Give back the whole listing word for word and skip each picture.

___ Data provided

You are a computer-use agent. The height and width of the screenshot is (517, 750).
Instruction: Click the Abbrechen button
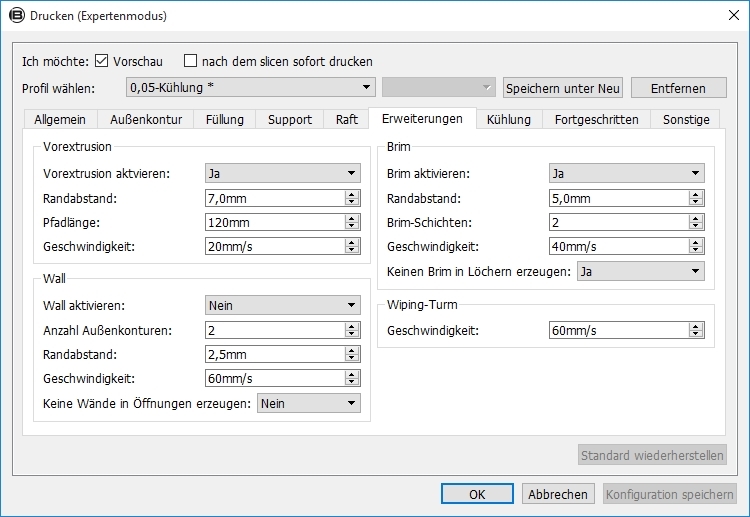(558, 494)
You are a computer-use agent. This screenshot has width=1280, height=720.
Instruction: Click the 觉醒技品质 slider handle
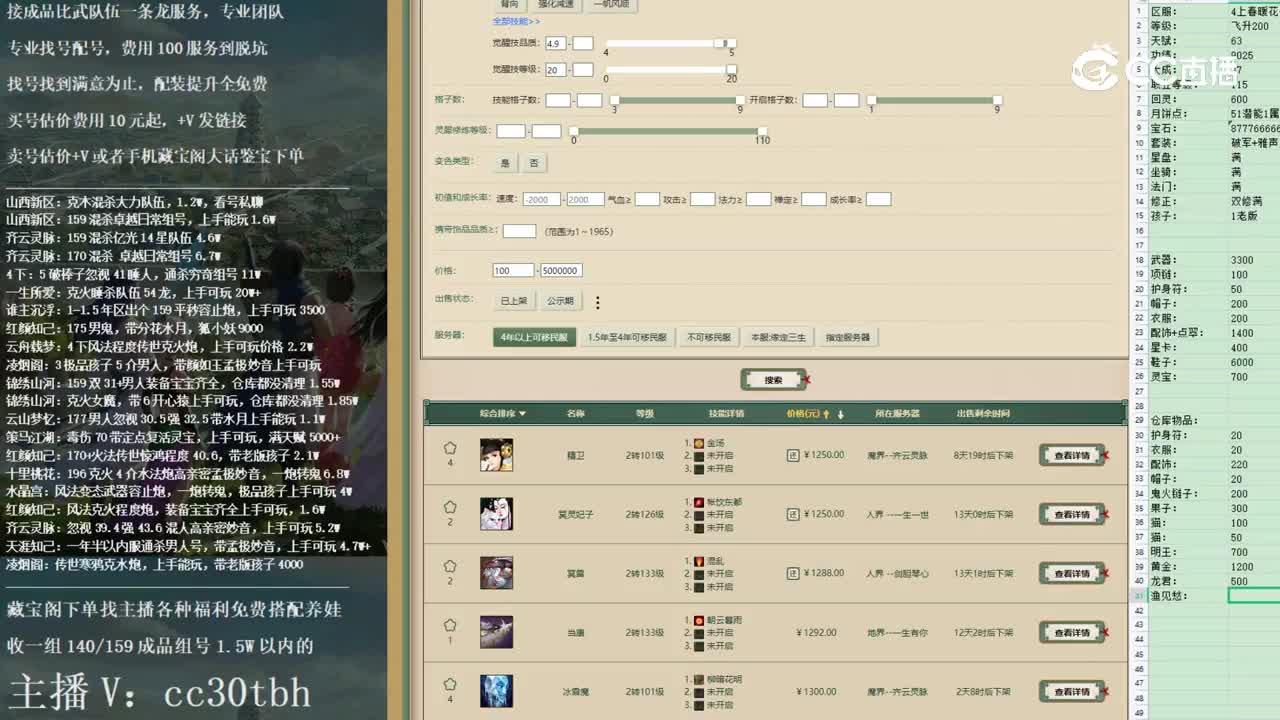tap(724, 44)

______

• [Solution for this problem]:
You are a computer-use agent. The height and width of the screenshot is (517, 750).
Instruction: Click the Abbrechen button
(558, 494)
You are a computer-use agent. This screenshot has width=1280, height=720.
Instruction: Click the 觉醒技品质 slider handle
tap(724, 44)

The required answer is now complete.